[Records from a dataset]
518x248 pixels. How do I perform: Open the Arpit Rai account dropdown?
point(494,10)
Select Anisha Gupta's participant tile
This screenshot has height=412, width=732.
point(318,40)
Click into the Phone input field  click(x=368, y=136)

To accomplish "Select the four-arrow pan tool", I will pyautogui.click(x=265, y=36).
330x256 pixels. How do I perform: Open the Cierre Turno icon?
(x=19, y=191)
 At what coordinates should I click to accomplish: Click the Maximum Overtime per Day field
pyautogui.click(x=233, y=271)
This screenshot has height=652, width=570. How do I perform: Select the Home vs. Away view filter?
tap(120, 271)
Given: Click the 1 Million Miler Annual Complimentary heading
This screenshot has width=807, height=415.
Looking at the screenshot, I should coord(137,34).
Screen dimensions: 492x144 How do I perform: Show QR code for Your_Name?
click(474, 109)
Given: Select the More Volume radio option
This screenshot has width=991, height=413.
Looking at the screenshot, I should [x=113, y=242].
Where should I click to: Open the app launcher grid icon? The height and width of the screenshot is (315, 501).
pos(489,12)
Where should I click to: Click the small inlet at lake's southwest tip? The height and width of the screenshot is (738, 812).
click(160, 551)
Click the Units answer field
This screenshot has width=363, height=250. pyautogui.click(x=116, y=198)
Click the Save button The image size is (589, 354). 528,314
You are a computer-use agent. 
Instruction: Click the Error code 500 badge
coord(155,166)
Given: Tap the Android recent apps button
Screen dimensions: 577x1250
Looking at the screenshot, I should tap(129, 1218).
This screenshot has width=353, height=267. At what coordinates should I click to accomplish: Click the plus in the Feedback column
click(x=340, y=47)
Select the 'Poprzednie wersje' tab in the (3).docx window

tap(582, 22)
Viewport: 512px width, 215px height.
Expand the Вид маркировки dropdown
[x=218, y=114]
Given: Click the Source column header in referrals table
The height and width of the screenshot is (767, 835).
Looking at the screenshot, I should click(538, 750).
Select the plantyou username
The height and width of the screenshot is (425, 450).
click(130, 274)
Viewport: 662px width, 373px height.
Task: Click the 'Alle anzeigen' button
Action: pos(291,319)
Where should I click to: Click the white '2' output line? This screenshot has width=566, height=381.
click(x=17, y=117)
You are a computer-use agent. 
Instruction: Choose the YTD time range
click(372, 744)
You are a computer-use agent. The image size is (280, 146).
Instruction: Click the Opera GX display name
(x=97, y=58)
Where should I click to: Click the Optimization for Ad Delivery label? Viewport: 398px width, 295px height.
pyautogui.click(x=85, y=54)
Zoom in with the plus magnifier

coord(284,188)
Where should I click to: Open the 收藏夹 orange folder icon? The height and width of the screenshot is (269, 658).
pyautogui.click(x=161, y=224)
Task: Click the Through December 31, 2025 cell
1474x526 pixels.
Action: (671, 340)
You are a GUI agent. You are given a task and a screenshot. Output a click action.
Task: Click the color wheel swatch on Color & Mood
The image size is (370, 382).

*BRIEF*
Repeat each entry exactly as it was given.

*SOLUTION TO THIS PROBLEM*
518x248 pixels. How do I perform: Open the Arpit Rai account dropdown?
point(494,10)
Select Anisha Gupta's participant tile
This screenshot has height=412, width=732.
point(318,40)
Click into the Phone input field  click(x=368, y=136)

To accomplish "Select the four-arrow pan tool", I will pyautogui.click(x=265, y=36).
330x256 pixels. How do I perform: Open the Cierre Turno icon?
(x=19, y=191)
 At what coordinates should I click to accomplish: Click the Maximum Overtime per Day field
pyautogui.click(x=233, y=271)
This screenshot has height=652, width=570. How do I perform: Select the Home vs. Away view filter?
tap(120, 271)
Given: Click the 1 Million Miler Annual Complimentary heading
This screenshot has width=807, height=415.
Looking at the screenshot, I should coord(137,34).
Screen dimensions: 492x144 How do I perform: Show QR code for Your_Name?
click(474, 109)
Given: Select the More Volume radio option
This screenshot has width=991, height=413.
Looking at the screenshot, I should [x=113, y=242].
Where should I click to: Open the app launcher grid icon? The height and width of the screenshot is (315, 501).
pos(489,12)
Where should I click to: Click the small inlet at lake's southwest tip? The height and width of the screenshot is (738, 812).
click(160, 551)
Click the Units answer field
This screenshot has width=363, height=250. pyautogui.click(x=116, y=198)
Click the Save button The image size is (589, 354). 528,314
You are a computer-use agent. 
Instruction: Click the Error code 500 badge
coord(155,166)
Given: Tap the Android recent apps button
Screen dimensions: 577x1250
Looking at the screenshot, I should tap(129, 1218).
This screenshot has width=353, height=267. At what coordinates should I click to accomplish: Click the plus in the Feedback column
click(x=340, y=47)
Select the 'Poprzednie wersje' tab in the (3).docx window

tap(582, 22)
Viewport: 512px width, 215px height.
Expand the Вид маркировки dropdown
[x=218, y=114]
Given: Click the Source column header in referrals table
The height and width of the screenshot is (767, 835).
Looking at the screenshot, I should click(538, 750).
Select the plantyou username
The height and width of the screenshot is (425, 450).
click(130, 274)
Viewport: 662px width, 373px height.
Task: Click the 'Alle anzeigen' button
Action: pos(291,319)
Where should I click to: Click the white '2' output line? This screenshot has width=566, height=381.
click(x=17, y=117)
You are a computer-use agent. 
Instruction: Choose the YTD time range
click(372, 744)
You are a computer-use agent. The image size is (280, 146).
Instruction: Click the Opera GX display name
(x=97, y=58)
Where should I click to: Click the Optimization for Ad Delivery label? Viewport: 398px width, 295px height.
pyautogui.click(x=85, y=54)
Zoom in with the plus magnifier

coord(284,188)
Where should I click to: Open the 收藏夹 orange folder icon? The height and width of the screenshot is (269, 658).
pyautogui.click(x=161, y=224)
Task: Click the Through December 31, 2025 cell
1474x526 pixels.
Action: (671, 340)
You are a GUI agent. You are given a task and a screenshot. Output a click action.
Task: Click the color wheel swatch on Color & Mood
The image size is (370, 382).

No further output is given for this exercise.